Voici l’avis du Monde :

« A.L.F. » : un ciné-tract pour la cause animale

Cette fois, l’acronyme ne se développe pas en Alien Life Form, comme dans « ALF », la série américaine, mais en Animal Liberation Front, comme dans ces opérations commando qui libèrent des animaux destinés à l’expérimentation. Pas d’extra-terrestre velu donc, mais des bêtes de tous poils soumises à des tortures terrifiantes.

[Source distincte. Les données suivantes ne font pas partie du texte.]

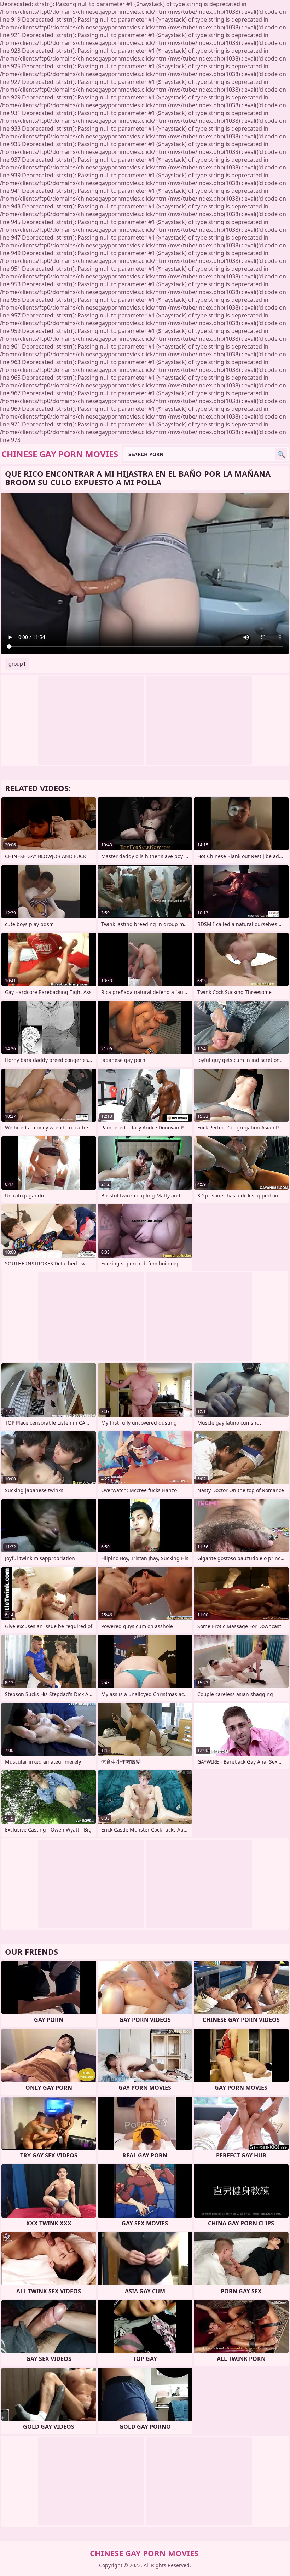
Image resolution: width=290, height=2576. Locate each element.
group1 (17, 663)
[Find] (281, 454)
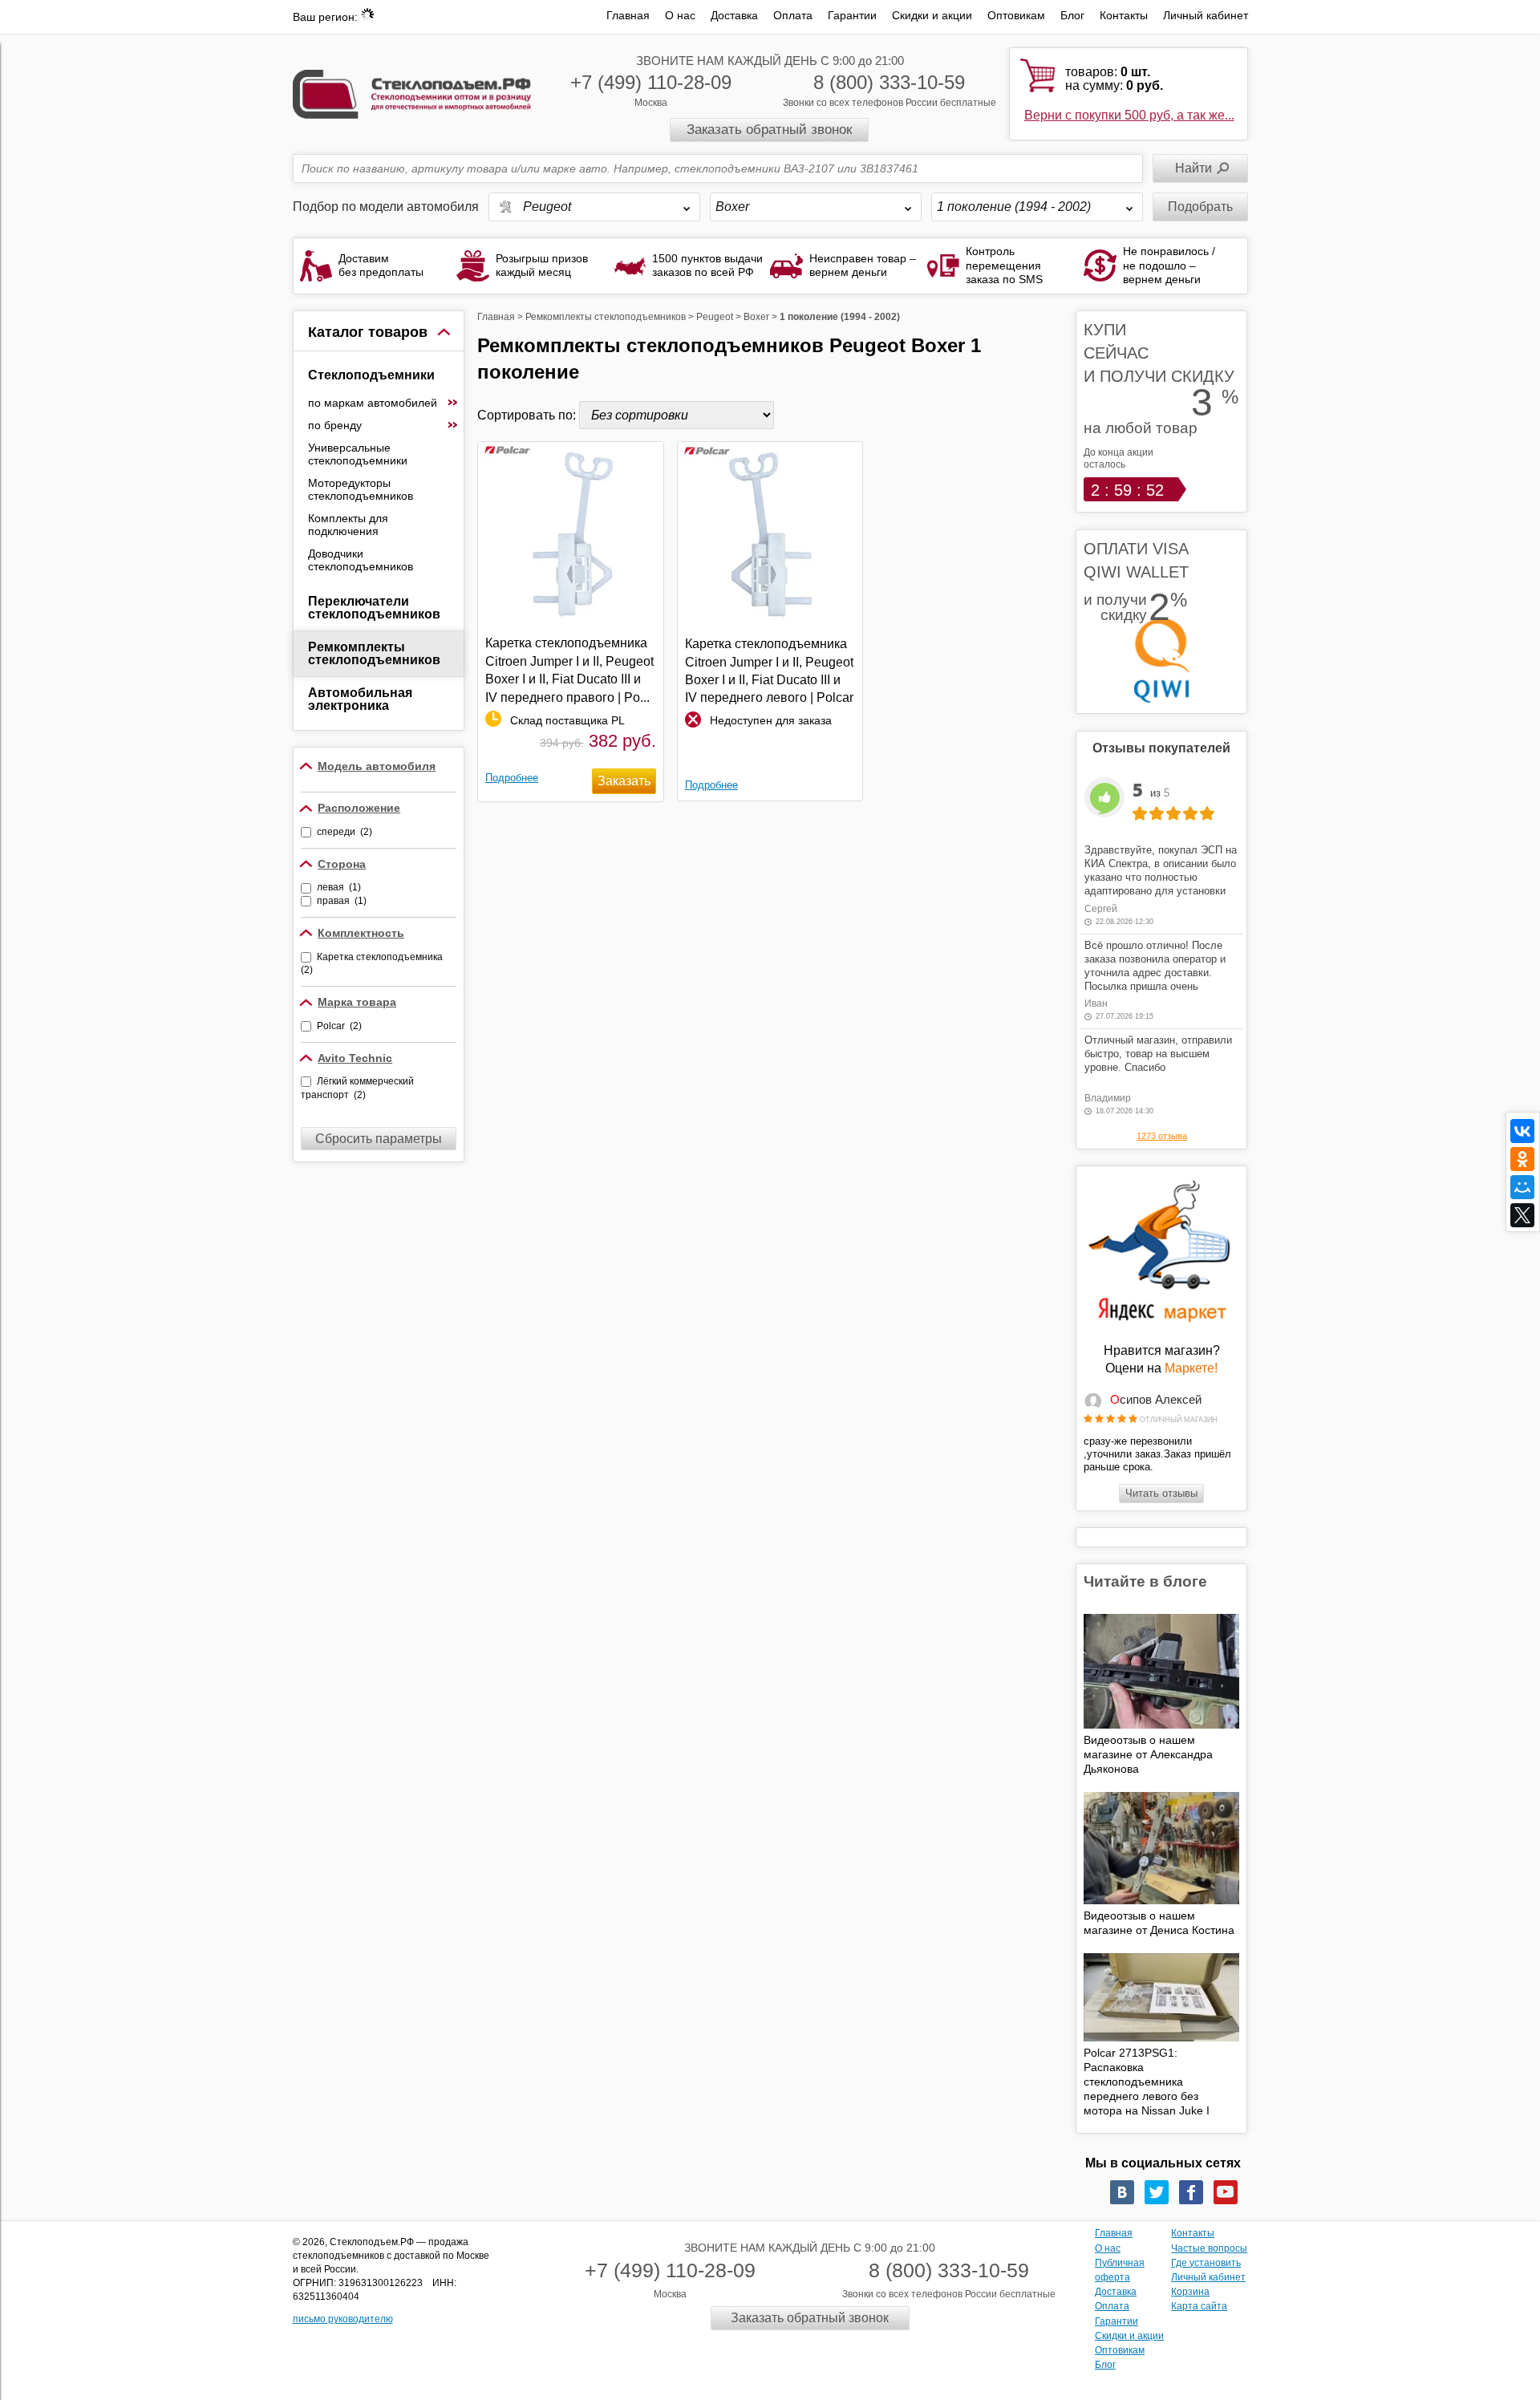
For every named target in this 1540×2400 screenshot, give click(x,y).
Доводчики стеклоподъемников (360, 560)
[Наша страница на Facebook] (1191, 2192)
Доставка (734, 15)
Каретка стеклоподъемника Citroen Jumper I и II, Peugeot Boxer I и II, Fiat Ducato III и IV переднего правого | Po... (569, 669)
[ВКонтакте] (1522, 1131)
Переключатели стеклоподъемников (374, 607)
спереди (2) (344, 831)
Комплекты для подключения (348, 524)
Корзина (1190, 2291)
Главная (628, 15)
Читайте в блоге (1145, 1581)
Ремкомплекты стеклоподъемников (374, 653)
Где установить (1206, 2262)
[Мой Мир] (1522, 1187)
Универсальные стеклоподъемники (357, 454)
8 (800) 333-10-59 (889, 82)
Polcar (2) (339, 1026)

Le film est entrecoupé d’images au statut incertain, filmées dans des laboratoires – singes au crâne percé d’électrodes, chiens délibérément asphyxiés. Il n’est pas question de douter de l’authenticité de ces brèves séquences documentaires, simplement de remarquer qu’elles sont extraites de tout contexte.

On aurait pu y ajouter les rats blancs cancéreux du professeur Séralini, nourris aux OGM, mais très vite on comprend que le réalisateur et scénariste n’est pas ici pour poser des questions. Il préfère répondre à celle qu’énonce l’un des personnages de cette fiction propagandiste : « Que faisiez-vous pendant l’holocauste des animaux ? ».

Jérôme Lescure faisait un film, l’histoire découpée en tranches dispersées dans le temps de l’incursion d’un groupe de militants dans un laboratoire afin d’en extraire des chiens promis à la vivisection. Puisque le dirigeant de ce petit groupe est interrogé par un policier compréhensif, on comprend que l’affaire a mal tourné.

Un bref moment, on se demande si ce militant, Franck (Alexandre Laigner), va se laisser aller au doute. Il faut bientôt se rendre à l’évidence, Franck est un martyr, prêt à sacrifier sa liberté à la juste cause. Il n’aurait pas fallu beaucoup plus qu’un court-métrage pour énoncer cette thèse, qui relève de l’évidence pour ses tenants.

Mais Jérôme Lescure a voulu lui donner la forme d’un long-métrage dramatique. Le scénario multiplie les personnages : une journaliste affligée d’un amant déçu et jaloux, une actrice qui découvre la futilité de son art en le comparant à la grandeur de la cause des animaux, un garçon qui préfère consacrer la nuit de Noël à la libération des chiens plutôt que de rester au chevet de sa mère agonisante.

Ces intrigues secondaires parasitent le propos principal, d’autant qu’elles sont maladroitement dialoguées et jouées, même si l’on voit apparaître de temps en temps quelques comédiens chevronnés (Philippe Laudenbach, Didier Sandre). Cette faiblesse est aggravée par l’absence du morceau de bravoure attendu – la libération des chiens – sans doute impossible à réaliser faute de moyens.

La candeur un peu stridente de ce film en limite l’intérêt, tout en en garantissant la sincérité. A.L.F. est pourtant voué à l’échec, tant sa maladresse lui interdit d’attirer l’attention des indifférents. Au mieux, Jérôme Lescure aura réussi à conforter la foi des convertis.